6. A data saving device, comprising:

a detecting module, arranged to detect power failure of a power supply;

a triggering module, arranged to trigger a protection mechanism program for power failure data protection; and

a first storage module, arranged to store, into a predetermined memory according to the protection mechanism program, power failure data stored before occurrence of the power failure of the power supply.

7. The data saving device as claimed in claim 6, wherein the data saving device further comprises:

a second storage module, arranged to store the power failure data in a partitioned storage mode according to degree of importance of data in the power failure data.

8. The data saving device as claimed in claim 7, wherein the first storage module comprises:

a storage unit, arranged to preferentially store data, the degree of importance of which exceeds a predetermined value, in the power failure data into the predetermined memory.

9. The data saving device as claimed in claim 6, wherein the data saving device further comprises:

an erasing module, arranged to erase data stored in a region, into which the power failure data is to be written, of the predetermined memory.

10. A terminal comprising the data saving device as claimed in claim 6.

11. A terminal comprising the data saving device as claimed in claim 7.

12. A terminal comprising the data saving device as claimed in claim 8.

13. A terminal comprising the data saving device as claimed in claim 9.

14. The data saving method as claimed in claim 2, wherein storing, into the predetermined memory according to the protection mechanism program, the power failure data stored before the occurrence of the power failure of the power supply comprises:

performing compression processing on data, the degree of importance of which does not exceed a predetermined value, in the power failure data, and storing the data, the degree of importance of which does not exceed the predetermined value, in the power failure data stored after the data, the degree of importance of which exceeds the predetermined value, in the power failure data is stored.

15. The data saving method as claimed in claim 5, wherein erasing data stored in the region, into which the power failure data is to be written, of the predetermined memory comprises:

erasing data stored in a region, into which the power failure data is to be written, of the predetermined memory upon power-on of a system.

16. The data saving method as claimed in claim 1, wherein the protection mechanism program for power failure data protection and the power failure data stored before occurrence of the power failure of the power supply are stored in an SRAM.

17. The data saving method as claimed in claim 1, wherein no backup power supply or external cache is adopted in the data saving method.

18. The data saving device as claimed in claim 7, wherein the data saving device is further arranged to:

perform compression processing on data, the degree of importance of which does not exceed a predetermined value, in the power failure data, and store the data, the degree of importance of which does not exceed the predetermined value, in the power failure data stored after the data, the degree of importance of which exceeds the predetermined value, in the power failure data is stored.

19. The data saving device as claimed in claim 9, wherein the erasing module is arranged to erase data stored in a region, into which the power failure data is to be written, of the predetermined memory upon power-on of a system.
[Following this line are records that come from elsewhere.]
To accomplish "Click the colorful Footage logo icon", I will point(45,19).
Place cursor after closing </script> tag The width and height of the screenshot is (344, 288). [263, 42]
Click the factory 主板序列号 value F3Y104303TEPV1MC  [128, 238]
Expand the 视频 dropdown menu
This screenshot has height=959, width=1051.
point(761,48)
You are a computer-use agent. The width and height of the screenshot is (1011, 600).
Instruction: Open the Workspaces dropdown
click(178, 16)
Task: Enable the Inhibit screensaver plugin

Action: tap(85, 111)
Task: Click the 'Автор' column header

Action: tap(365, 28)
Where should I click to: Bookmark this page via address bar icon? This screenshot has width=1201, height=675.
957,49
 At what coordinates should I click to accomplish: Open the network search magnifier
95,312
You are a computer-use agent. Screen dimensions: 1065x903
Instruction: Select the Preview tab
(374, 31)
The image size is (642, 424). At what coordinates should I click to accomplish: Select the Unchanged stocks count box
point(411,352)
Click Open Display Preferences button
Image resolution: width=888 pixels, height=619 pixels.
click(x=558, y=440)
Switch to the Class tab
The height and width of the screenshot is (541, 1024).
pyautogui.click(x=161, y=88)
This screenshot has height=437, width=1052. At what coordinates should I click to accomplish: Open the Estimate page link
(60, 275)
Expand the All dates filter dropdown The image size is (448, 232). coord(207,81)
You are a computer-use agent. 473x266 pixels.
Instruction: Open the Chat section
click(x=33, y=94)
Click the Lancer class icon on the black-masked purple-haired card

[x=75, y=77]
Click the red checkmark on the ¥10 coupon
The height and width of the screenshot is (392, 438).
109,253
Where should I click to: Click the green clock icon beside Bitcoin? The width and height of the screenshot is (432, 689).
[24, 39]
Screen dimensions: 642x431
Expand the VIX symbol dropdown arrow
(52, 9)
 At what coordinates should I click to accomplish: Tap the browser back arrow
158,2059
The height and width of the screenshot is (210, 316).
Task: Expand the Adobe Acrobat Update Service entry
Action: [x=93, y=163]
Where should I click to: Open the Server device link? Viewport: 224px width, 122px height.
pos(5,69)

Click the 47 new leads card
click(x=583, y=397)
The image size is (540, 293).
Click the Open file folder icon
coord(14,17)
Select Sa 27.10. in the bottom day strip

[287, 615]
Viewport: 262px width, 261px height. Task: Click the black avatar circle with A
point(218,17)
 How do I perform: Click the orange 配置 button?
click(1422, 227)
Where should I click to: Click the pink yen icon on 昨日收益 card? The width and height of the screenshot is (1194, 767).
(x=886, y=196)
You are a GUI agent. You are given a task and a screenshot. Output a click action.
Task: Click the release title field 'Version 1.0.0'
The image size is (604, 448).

20. The data saving device as claimed in claim 6, wherein the predetermined memory comprises a high speed non-volatile memory, and the high speed non-volatile memory comprises at least one of the following memories:

a Serial Peripheral Interface NOR Flash (SPI NOR FLASH), a Phase-Change Random Access Memory (PRAM), a variable Resistive Random Access Memory (RRAM), a Ferroelectric Random Access Memory (FRAM), and a Magnetic Random Access Memory (MRAM).